# Lumps on dogs ear.



## Maverick72 (Nov 12, 2012)

A couple little bumps came up on the tip of my dogs ear flap. They have grown a little and are flaky. They're kinda like a callus like dead skin. Now I notice he has them on both ears. They are only on the tips.


----------



## Maverick72 (Nov 12, 2012)

I have an appointment but I was hoping to get a home remedy.


----------



## Megora (Jun 7, 2010)

I was going to say it's probably a wart, but I'd definitely have that looked at. I've never seen anything like that.


----------



## AmberSunrise (Apr 1, 2009)

I have seen /felt something similar on my Casey when his thyroid meds need adjusting.


----------



## Maverick72 (Nov 12, 2012)

I wonder if it's an allergic reaction to his flea/heartworm meds. Thank you


----------



## Megora (Jun 7, 2010)

You know what that looks like to me? The scaly callus spots that dogs get on their elbows. In which case, I've heard that bag balm helps. And there are other methods that I've heard of to stop the progression of those calluses. 

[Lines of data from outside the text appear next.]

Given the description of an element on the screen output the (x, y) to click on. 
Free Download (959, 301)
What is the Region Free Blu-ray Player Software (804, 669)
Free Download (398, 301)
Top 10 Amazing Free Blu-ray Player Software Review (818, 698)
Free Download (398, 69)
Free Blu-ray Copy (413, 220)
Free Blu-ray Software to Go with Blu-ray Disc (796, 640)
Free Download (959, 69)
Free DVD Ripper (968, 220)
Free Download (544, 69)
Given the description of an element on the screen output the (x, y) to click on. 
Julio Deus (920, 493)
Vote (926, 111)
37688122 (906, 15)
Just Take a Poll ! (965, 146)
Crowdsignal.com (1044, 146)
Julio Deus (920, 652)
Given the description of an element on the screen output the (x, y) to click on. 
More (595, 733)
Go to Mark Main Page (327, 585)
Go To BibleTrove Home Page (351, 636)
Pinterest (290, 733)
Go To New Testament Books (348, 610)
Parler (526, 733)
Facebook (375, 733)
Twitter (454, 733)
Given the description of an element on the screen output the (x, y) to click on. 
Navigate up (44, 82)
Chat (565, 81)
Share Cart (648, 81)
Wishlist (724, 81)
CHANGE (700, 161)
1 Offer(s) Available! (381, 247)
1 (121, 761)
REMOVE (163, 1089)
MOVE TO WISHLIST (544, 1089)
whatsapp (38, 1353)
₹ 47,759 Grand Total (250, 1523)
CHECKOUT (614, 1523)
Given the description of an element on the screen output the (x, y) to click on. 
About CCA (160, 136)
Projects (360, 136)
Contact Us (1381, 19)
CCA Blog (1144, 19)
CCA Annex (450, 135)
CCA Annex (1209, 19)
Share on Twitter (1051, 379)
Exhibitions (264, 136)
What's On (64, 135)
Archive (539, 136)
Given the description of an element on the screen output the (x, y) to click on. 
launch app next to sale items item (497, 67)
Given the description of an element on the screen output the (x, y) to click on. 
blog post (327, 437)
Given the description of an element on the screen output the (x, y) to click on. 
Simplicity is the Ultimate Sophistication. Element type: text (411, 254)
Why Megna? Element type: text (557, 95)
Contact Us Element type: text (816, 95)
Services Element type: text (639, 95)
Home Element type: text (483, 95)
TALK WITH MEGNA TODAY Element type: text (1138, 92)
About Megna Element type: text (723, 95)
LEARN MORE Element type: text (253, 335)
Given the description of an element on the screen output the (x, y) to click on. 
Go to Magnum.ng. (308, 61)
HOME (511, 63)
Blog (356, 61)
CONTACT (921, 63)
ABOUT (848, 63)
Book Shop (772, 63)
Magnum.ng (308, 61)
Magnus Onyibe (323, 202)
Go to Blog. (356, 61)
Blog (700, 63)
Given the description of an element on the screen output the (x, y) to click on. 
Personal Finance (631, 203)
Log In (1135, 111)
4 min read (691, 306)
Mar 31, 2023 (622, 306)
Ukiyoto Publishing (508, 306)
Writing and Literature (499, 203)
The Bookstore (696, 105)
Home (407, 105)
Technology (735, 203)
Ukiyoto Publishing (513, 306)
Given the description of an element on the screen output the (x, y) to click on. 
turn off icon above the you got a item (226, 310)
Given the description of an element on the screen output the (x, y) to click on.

But the fact your dog has them on both ears - I would have them looked at and discuss with your vet. They probably are harmless, but if I were you - I'd like to know what they are and what caused them.

*** 

And I thought of another thing! I've seen those in horse ears before. It's basically dry skin and buildup caused by crud in the ears and sometimes from flies biting (which I'm sure isn't the case with your dog) . I'd still get this checked out. Good luck!


----------



## Maverick72 (Nov 12, 2012)

Megora said:


> You know what that looks like to me? The scaly callus spots that dogs get on their elbows. In which case, I've heard that bag balm helps. And there are other methods that I've heard of to stop the progression of those calluses.
> 
> But the fact your dog has them on both ears - I would have them looked at and discuss with your vet. They probably are harmless, but if I were you - I'd like to know what they are and what caused them.
> 
> ...


I will let you know what they tell me. Thanks


----------



## Maverick72 (Nov 12, 2012)

Megora said:


> You know what that looks like to me? The scaly callus spots that dogs get on their elbows. In which case, I've heard that bag balm helps. And there are other methods that I've heard of to stop the progression of those calluses.
> 
> But the fact your dog has them on both ears - I would have them looked at and discuss with your vet. They probably are harmless, but if I were you - I'd like to know what they are and what caused them.
> 
> ...



The vet said it was from biting flies ( noseeums) biting his ears. Then it got infected and grew huge scabs. They put him under and cut them off. He gave me antibiotics and repellent to spray on his ears.


----------



## Karen519 (Aug 21, 2006)

*Maverick*

Maverick

Thank God you got him into the vet!

Did they say how to prevent this from happening?


----------



## Maverick72 (Nov 12, 2012)

Karen519 said:


> Maverick
> 
> Thank God you got him into the vet!
> 
> Did they say how to prevent this from happening?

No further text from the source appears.